What you will do »
Retype, exactly as written, every line from the one containing "The width and" through the last line of the records below, both included; skip the pictures.

Pixel coordinate grounding data:

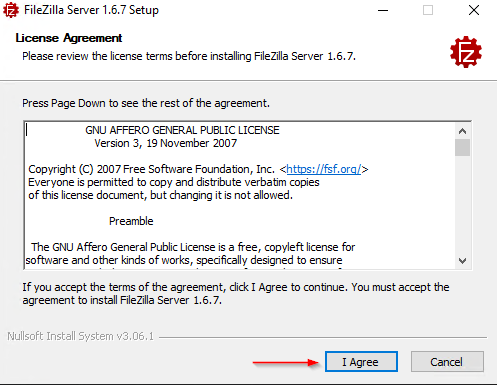Click the license scrollbar up arrow

click(x=462, y=131)
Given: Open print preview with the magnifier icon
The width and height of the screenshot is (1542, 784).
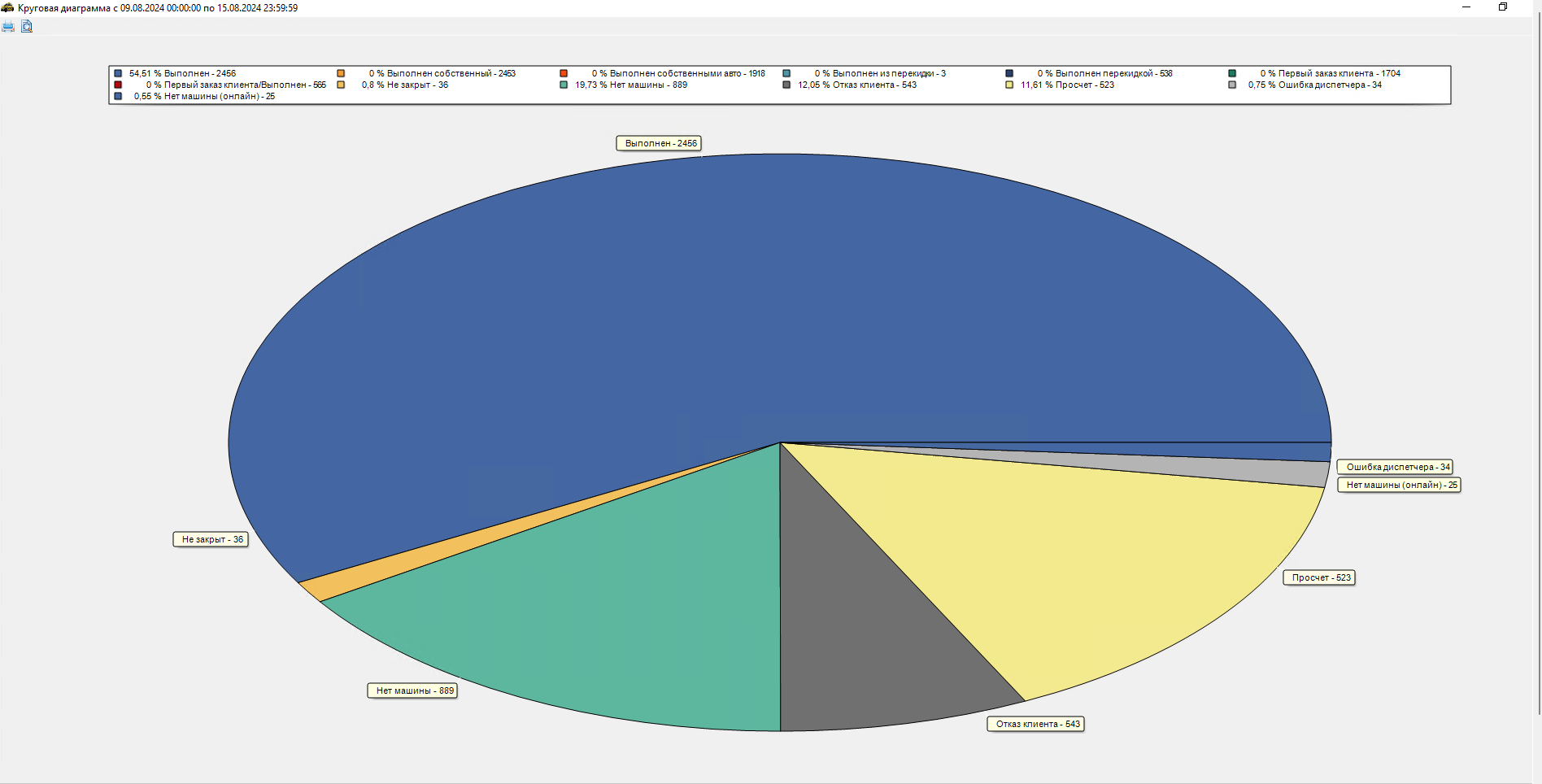Looking at the screenshot, I should [27, 27].
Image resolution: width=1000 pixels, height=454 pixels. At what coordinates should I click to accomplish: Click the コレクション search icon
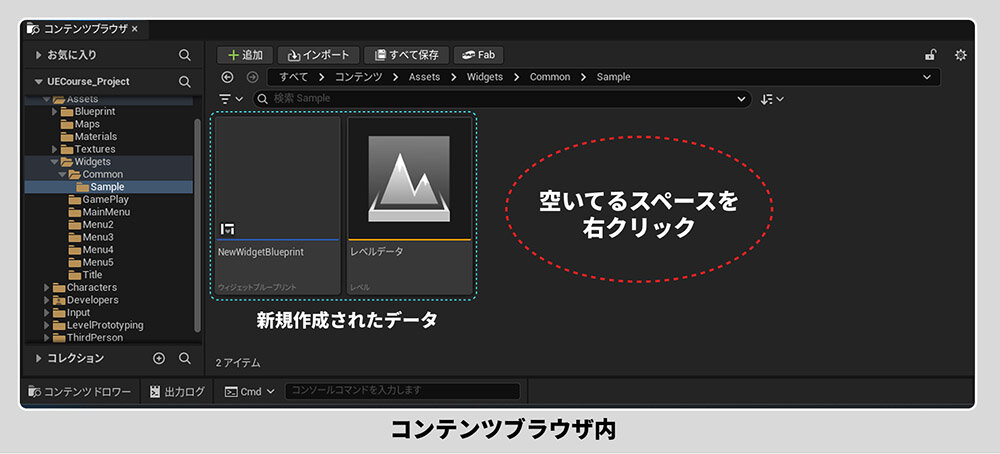(x=184, y=358)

Answer for the task »
The width and height of the screenshot is (1542, 784).
Looking at the screenshot, I should [27, 27].
Image resolution: width=1000 pixels, height=454 pixels. At what coordinates should I click to accomplish: Click the コレクション search icon
(x=184, y=358)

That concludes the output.